(Dataset entries)
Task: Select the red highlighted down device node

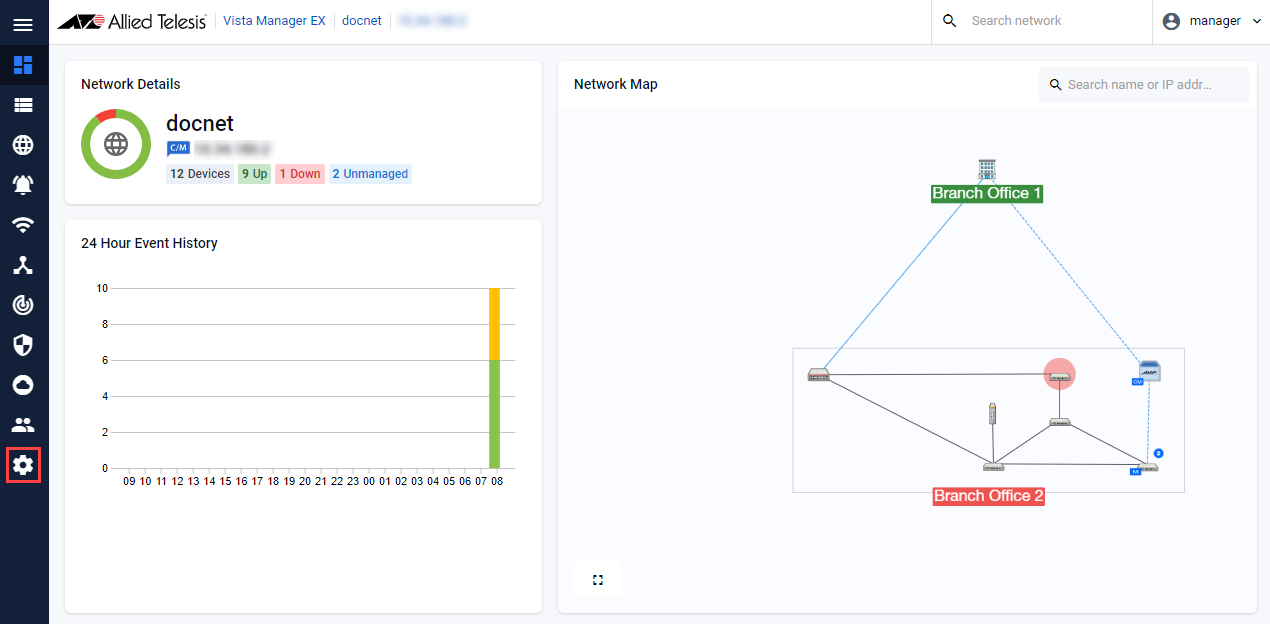Action: coord(1059,374)
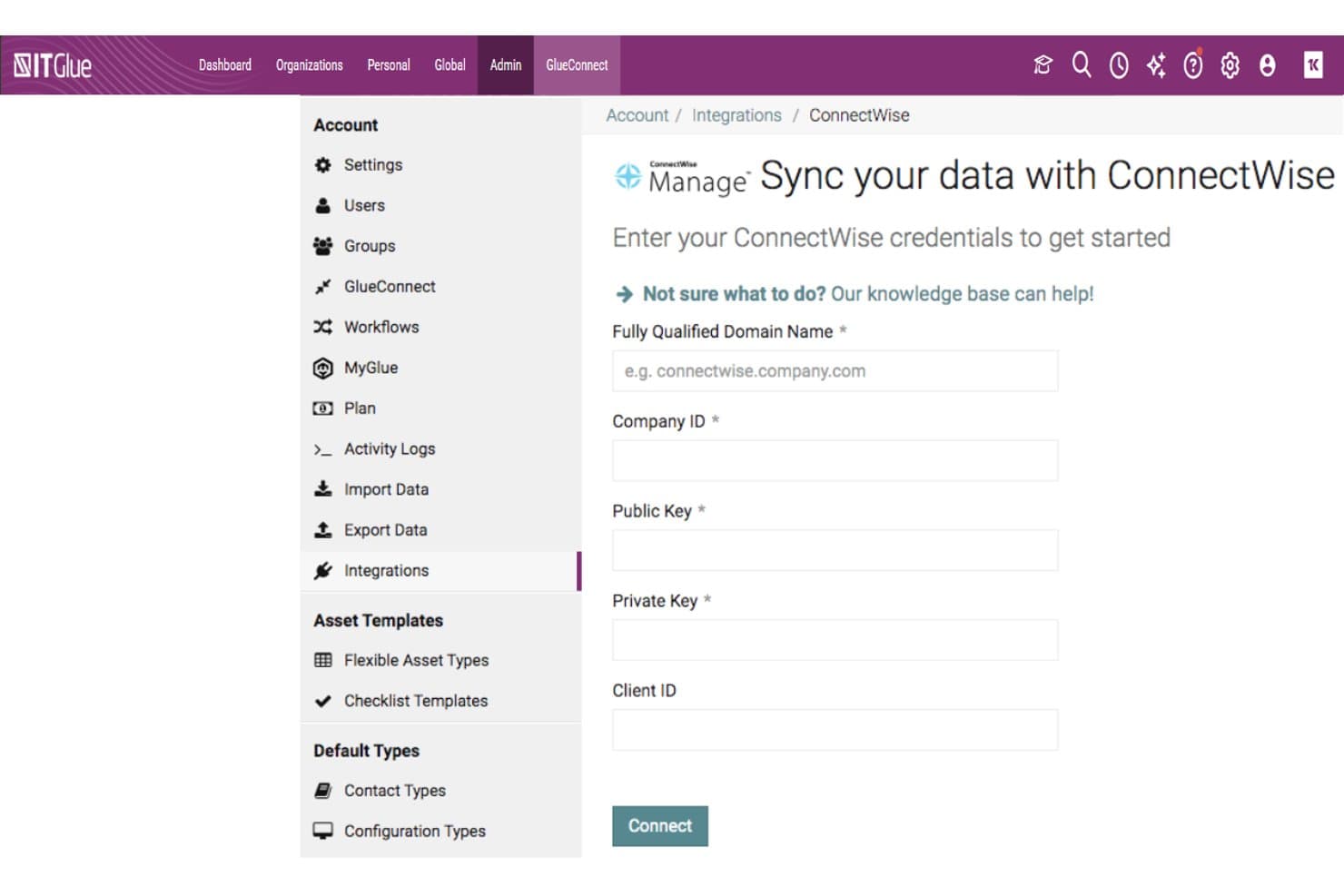1344x896 pixels.
Task: Focus the Fully Qualified Domain Name field
Action: pos(835,371)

▶ _EXERCISE DETAILS_
Please reproduce the records above exactly, omitting every picture.

▶ _REPLY TO THE TASK_
Task: Select the red highlighted down device node

Action: coord(1059,374)
1344x896 pixels.
Task: Focus the Fully Qualified Domain Name field
Action: pos(835,371)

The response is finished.